3) Private messages: list of ids...
4) When a new message comes in, write it to a queue. Process those ids and append the ids to the different pages. Multiple processes doing this (each process has a subset of users with the complete list of people following those users). One could add another layer to do bulk inserts.
Could be easily done in Memcachedb. One page view takes x + 1 memcachedb requests (x number of items on page). One can still optimze this by caching (static html pages which are deleted when a page is updated for a user). When inserting, replace existing data by adding the ids.
Everything is nicely seperated. (Eg pages for user 1-10000 are on server 1, etc... Messages can be nicely sperated as well).
Any thoughts on this?
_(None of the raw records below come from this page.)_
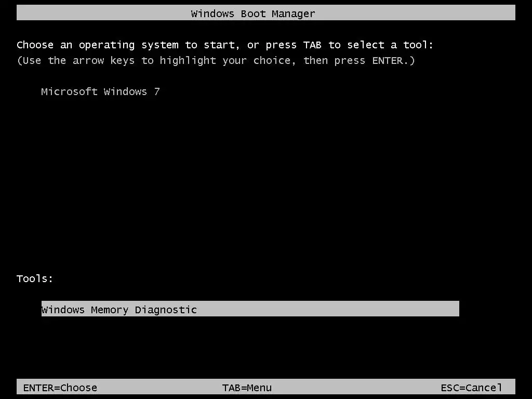This screenshot has width=532, height=399.
Task: Choose the highlighted Windows Memory Diagnostic tool
Action: tap(250, 309)
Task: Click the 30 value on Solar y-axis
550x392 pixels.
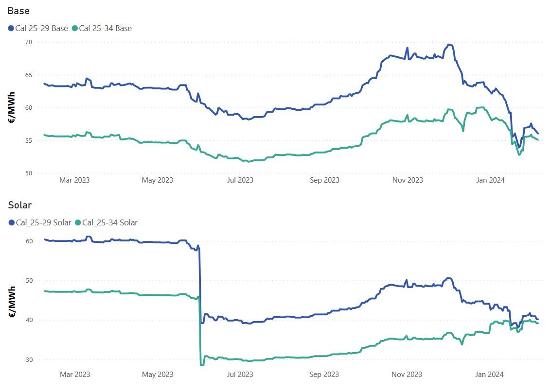Action: coord(29,360)
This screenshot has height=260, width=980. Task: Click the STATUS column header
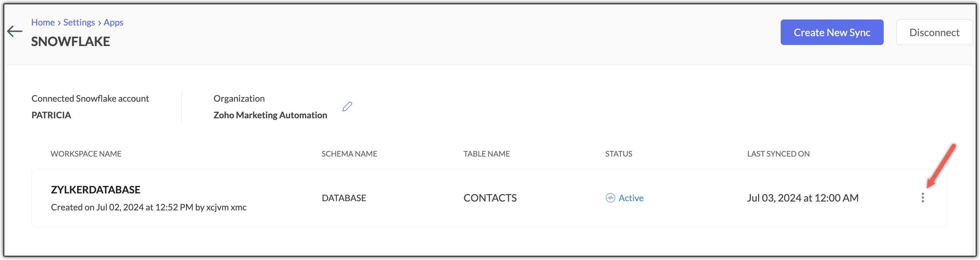pyautogui.click(x=619, y=154)
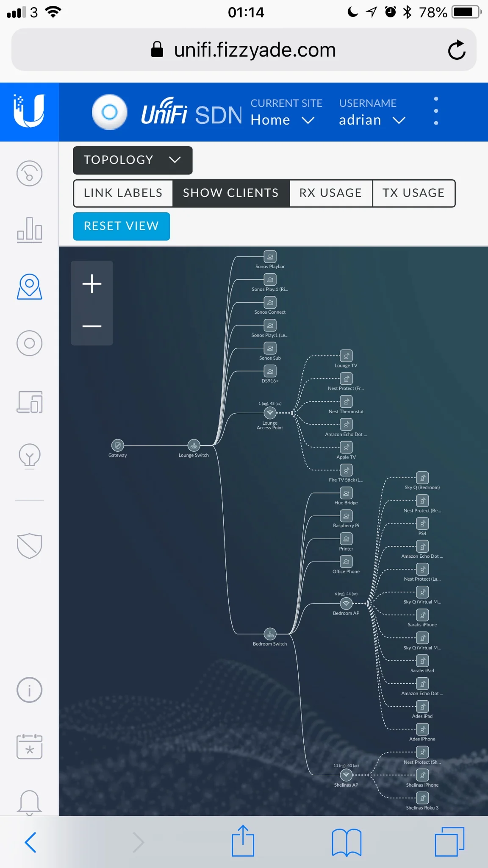Expand the TOPOLOGY dropdown
The height and width of the screenshot is (868, 488).
[x=133, y=160]

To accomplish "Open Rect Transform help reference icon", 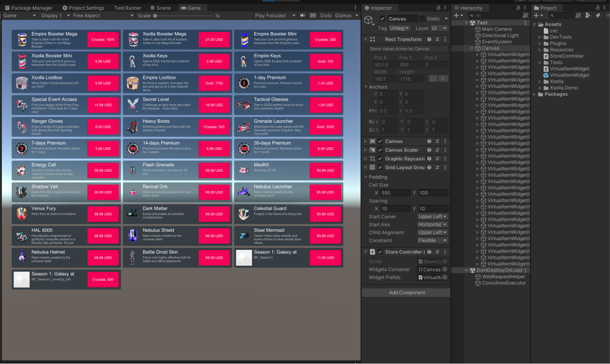I will [430, 39].
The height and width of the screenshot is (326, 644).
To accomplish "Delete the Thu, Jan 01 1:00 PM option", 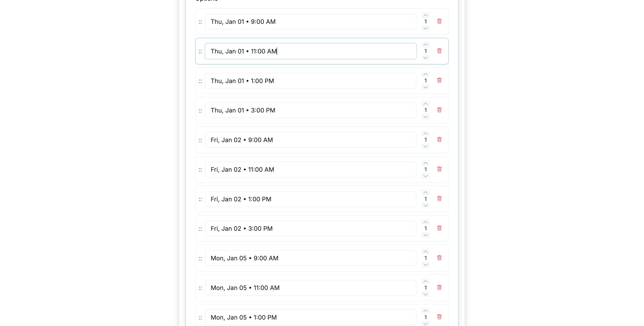I will pos(440,80).
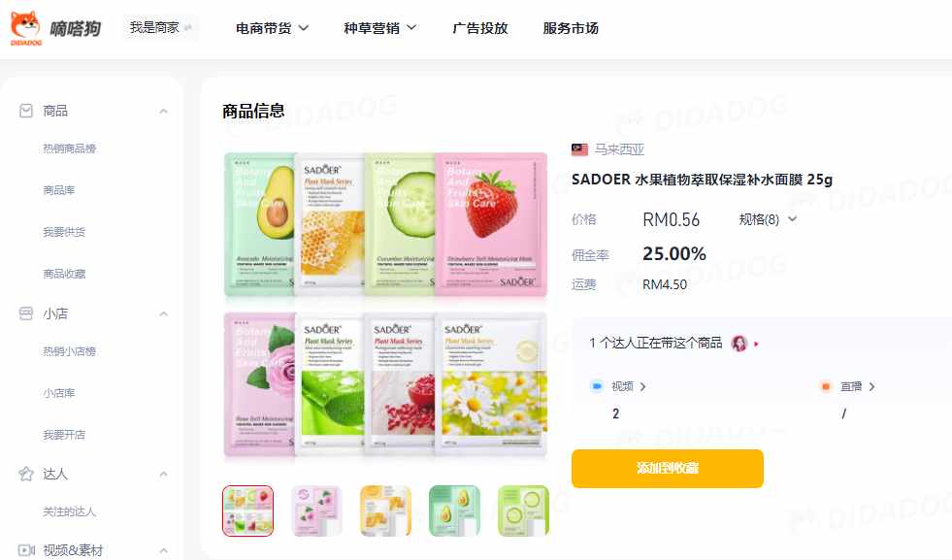Select the avocado mask thumbnail
Image resolution: width=952 pixels, height=560 pixels.
pyautogui.click(x=454, y=511)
To twitter: hire me not him ;)
i think the problem with twitter is that they did not use a real time architecture, like email, irc, or some other messaging platform. instead i think they write each page dynamically off of a db call based on who subscribed where. ie, you would have to start from scratch to scale it. i think the problem is that now that twitter, let the cat out of the bag, they are now chasing problems on an old architecture, and trying to scale that, while also trying to build a new version. it suppose its like running two tech companies.
http://romeda.org/blog/2008/05/scalability.html#140141155247...
"Scaling Twitter as a messaging platform is pretty easy. See Mickaël Rémond's post on the subject. Scaling the archival, and massive infrastructure concerns (think billions of authenticated polling requests per month) are not, no matter what platform you're on. Particularly when you need to take complex privacy concerns into account."
Sounds like they are having the kinds of problems that Friendster had years back.
How come sites like MySpace don't have these issues? They also seem to have a pretty complex social graph.